Bottom line: Butt out! And lay off the marijuana too (if you value your short-term memory, that is).
You might be thinking right now: “But wait, doesn't nicotine actually improve memory?” OK, while it's true that the acute effects of nicotine actually improve certain areas of short-term memory (albeit only temporarily), the long-term effects of smoking over time are what cause mental decline.
Like any finely tuned motor, your brain needs fuel, specifically glucose. If you're short on fuel, you'll be short on brain power. However, to most, this comes as no surprise; we've all felt that dense and foggy feeling when we're overtired or overly hungry. Aside from general malnutrition, however, a more serious disorder results in those individuals short on thiamine (vitamin B1): Korsakoff's syndrome. Caused most often by chronic alcoholism or malnutrition, Korsakoff's syndrome can lead to severe retrogade and anterograde amnesia including confabulation (a fabulous word that describes a situation where invented memories are regarded as true due to gaps in memory from blackouts).
Herpes is just one of several health conditions or disorders (such as Alzheimer's disease, stroke or depression) that can be real memory killers. While most cases of herpes won't make you forget the name of your coworker or where you left your keys, a more serious form of infection known as herpes simplex encephalitis can cause severe memory loss, sometimes as a first warning sign followed by a host of other deadly symptoms. Herpes encephalitis refers to an inflammation of the brain, and it's one of the most severe infections of the human central nervous system. Thankfully, this scare is rather rare, arising only if and when the herpes virus finds its way to the human brain through nerves of the face.
In more ways than one, your college days come back to haunt you — this time as a memory killer. While it's no big secret that one night of drinking causes acute memory loss (“blacking out,” as it is better known), binge drinking, on the other hand, appears to detriment everyday memory in young adults and may even have an increasing effect in later adulthood. Although longer study and follow-up is needed to fully understand the details, the message is still pretty clear: If you drink, don't binge.

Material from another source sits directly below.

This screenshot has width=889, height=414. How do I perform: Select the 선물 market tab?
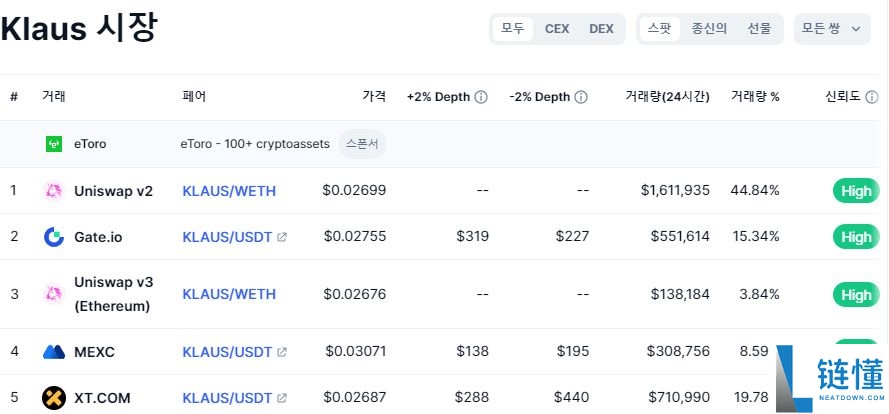click(x=759, y=28)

Things done under hypnosis tend to be forgotten. It's really as simple as that. This phenomenon is known as post-hypnotic amnesia, and it is said to only occur in individuals who are preconditioned to the idea that they will forget all events that occur under hypnosis. The effect, however, is only temporary, as most events can be recalled once a specific cue is given. Conversely, hypnosis can sometimes be used to retrieve memories for individuals who are in need of exposing a repressed or forgotten memory. Whether you view hypnosis as hocus-pocus, the fact is that someday soon the technology may exist to tap into the brain and retrieve memories without the need for hypnosis.
The whole foundation of psychoanalysis rests on the idea that when something shocking happens, the mind grabs hold of the memory and forces it to inaccessible corners. While there's no denying that stressful events can lead to memory repression, it's the idea that a repressed memory is authentic that has huge implications, particularly legal ones. In fact, memory repression is so hotly disputed that the American Psychology Association currently contends that it is not possible to distinguish a repressed memory from a fake memory without some form of corroborating evidence.
Forget Me Not ...
Life is beautiful and worth remembering: your first kiss, your first car, your first steak, and your first beer — you get the idea. Avoid those memory killers and you'll ensure that your favorite memories never go forgotten. That's an idea that we can all hold on to.